Most of Mr. Bush's arguments turned out to be fanciful, based on selective intelligence and in some cases outright false claims. The war that followed is now considered by many historians as one of the gravest American strategic errors of modern times.

But if Mr. Bush made a false case, President Trump, facing a decision about whether to unleash a second major military assault on Iran in less than a year, has made almost no case at all.


He's said it's about the nuclear program which he previously claimed was "obliterated." Then he said that he wanted to support the protesters. He's doing it on behalf of Israel and for oil prices. he's all over the place.

Mr. Trump has never consistently described his goals, and when he talks about them it is usually in a haze of brief, offhand comments. The president has given no speeches preparing the American public for a strike on a country of about 90 million people, and sought no approval from Congress. He has not explained why he has chosen this moment to confront Iran instead of, for example, North Korea, which in the years after Mr. Trump's failed negotiations in the first term has expanded its nuclear arsenal to 60 or more warheads, by U.S. intelligence estimates, and is working to demonstrate they can reach the United States.

Mr. Trump's national security strategy did not mention North Korea once.

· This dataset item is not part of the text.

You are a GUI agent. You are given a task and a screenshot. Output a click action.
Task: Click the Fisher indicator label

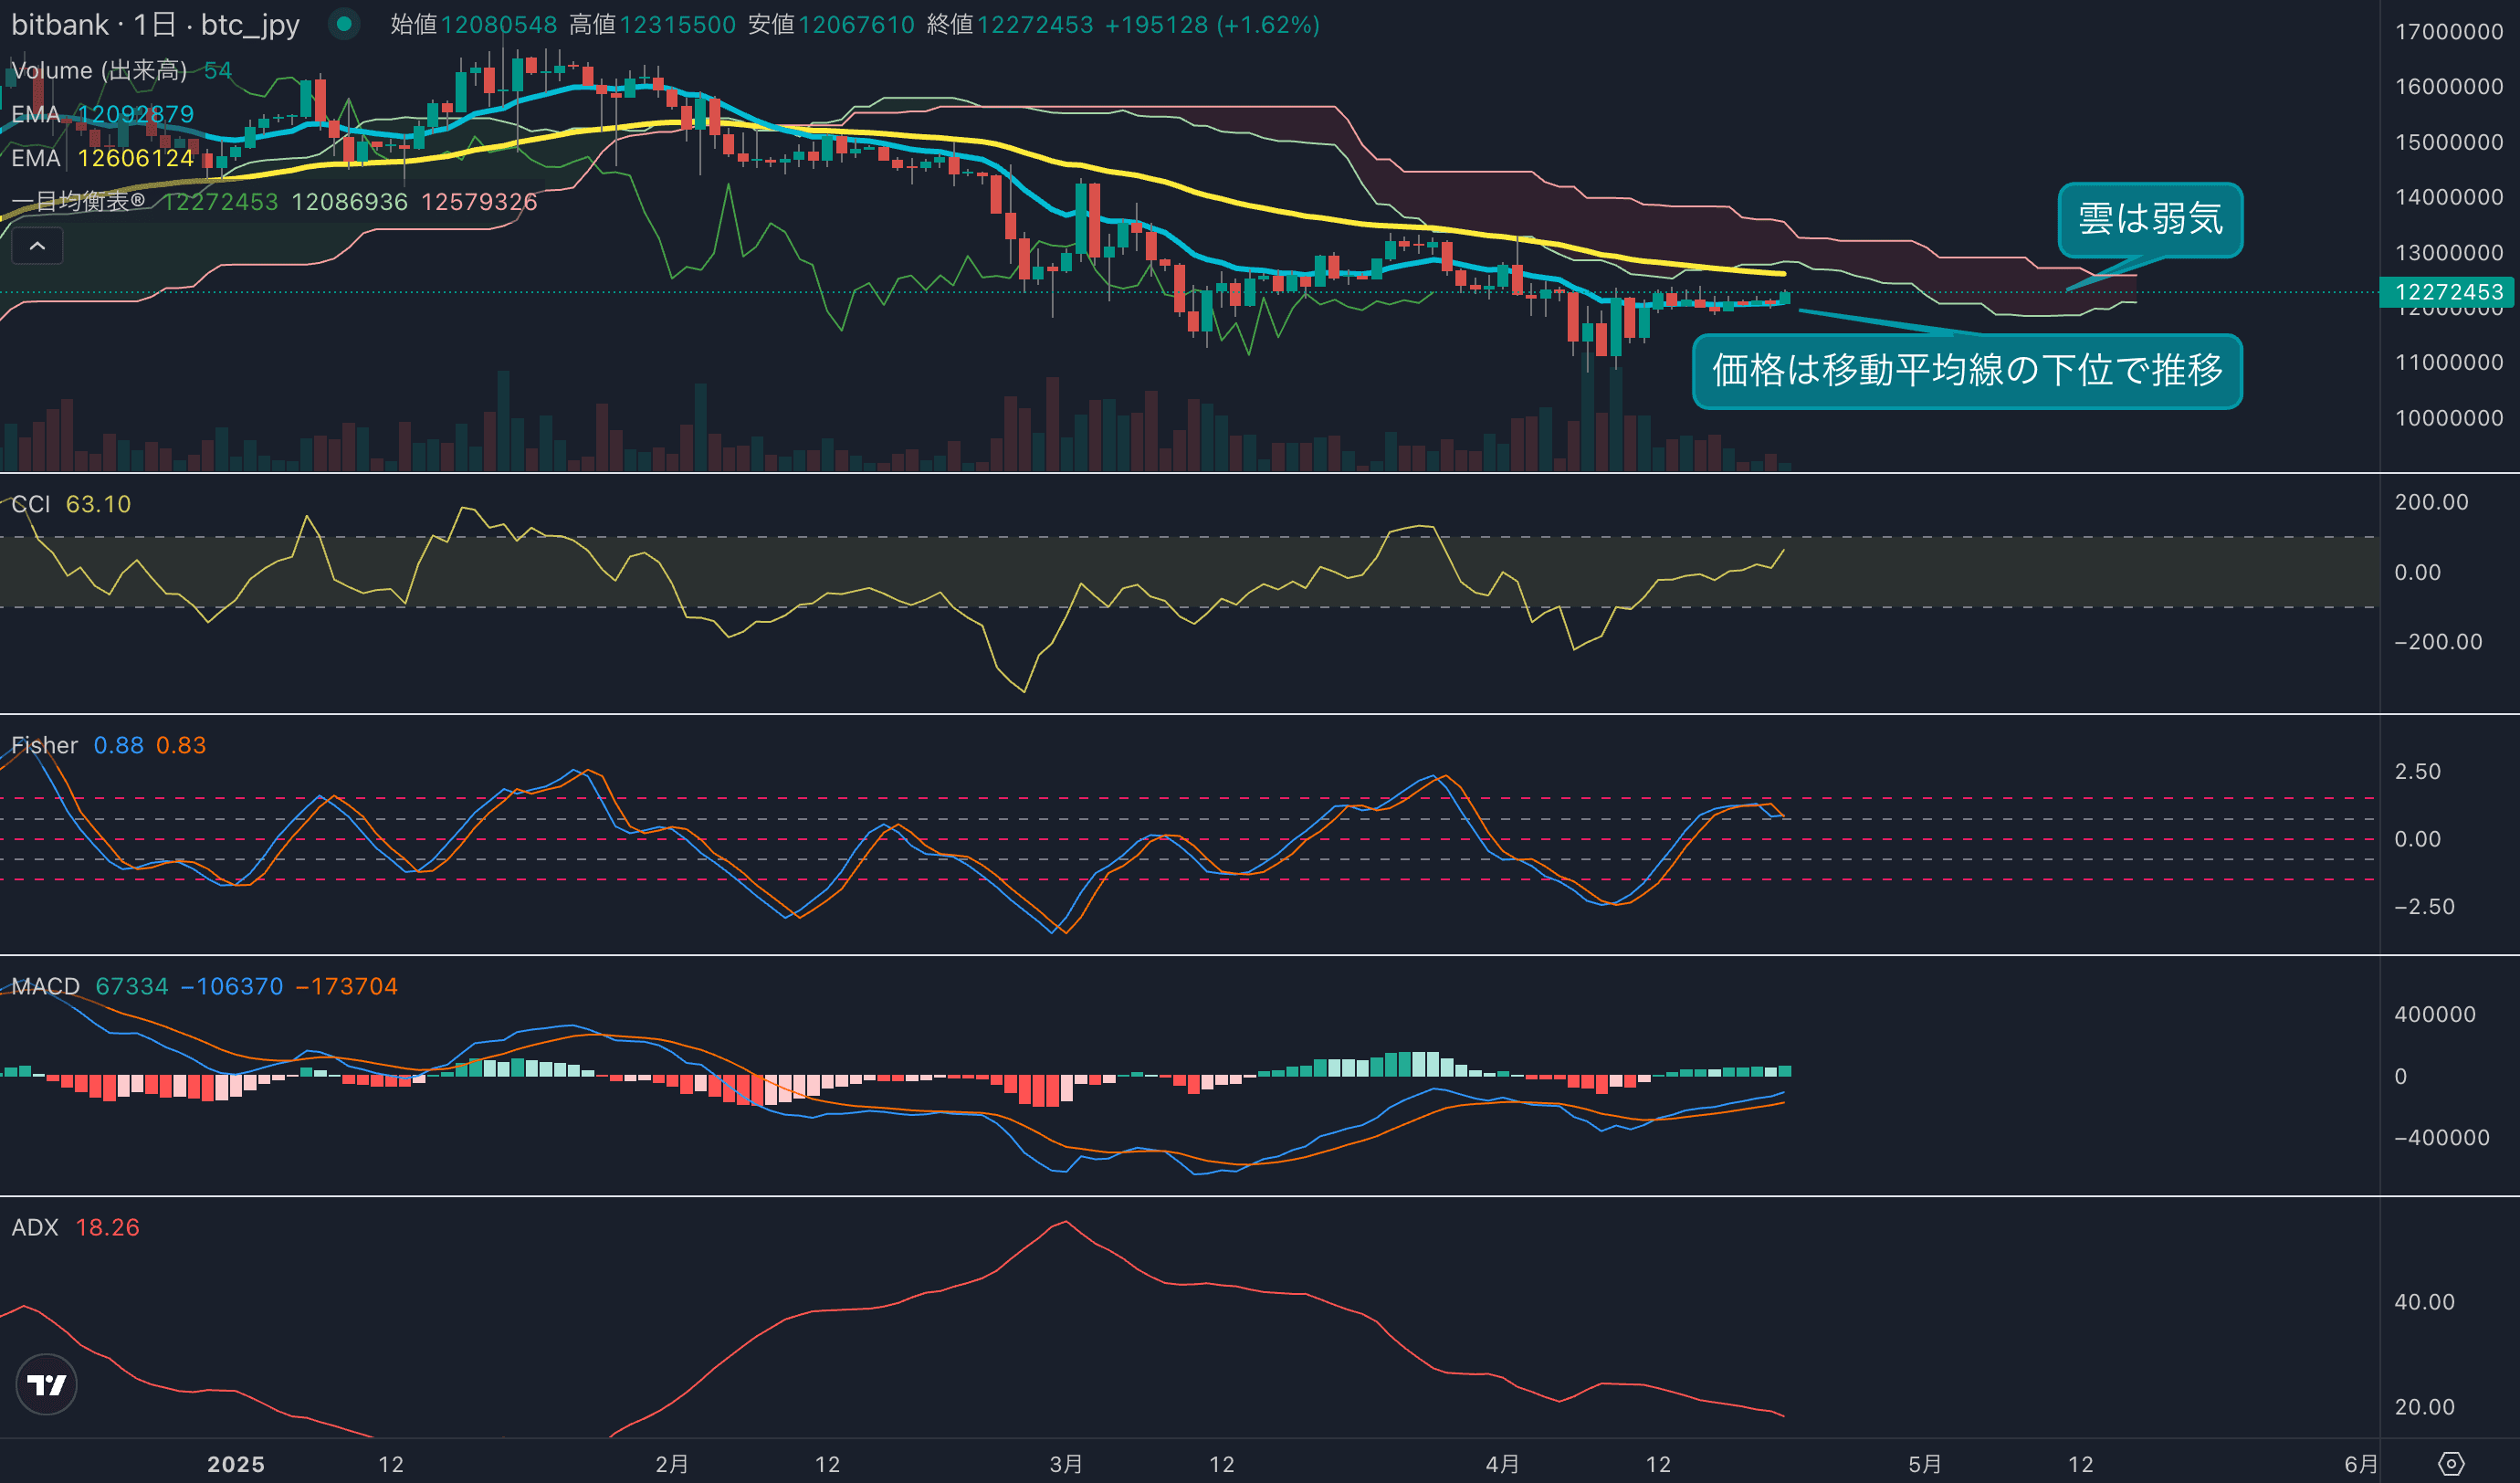tap(44, 745)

And when pressed on Iran, Mr. Trump regularly deflects questions about whether regime change is his true goal, leaving unclear what kind of end-state he seeks -- other than an Iran that can never obtain nuclear weapons.

. . .

Rarely in modern times has the United States prepared to conduct a major act of war with so little explanation and so little public debate. As Mr. Trump gathered the first meeting of the "Board of Peace" at the White House to discuss the rebuilding of Gaza, he veered briefly into the topic of imminent action in Iran, describing only the vaguest of objectives.


. . .

I'm not a big fan of the "distraction" theory but if there's any truth to it, this would certainly be the mother of all distractions.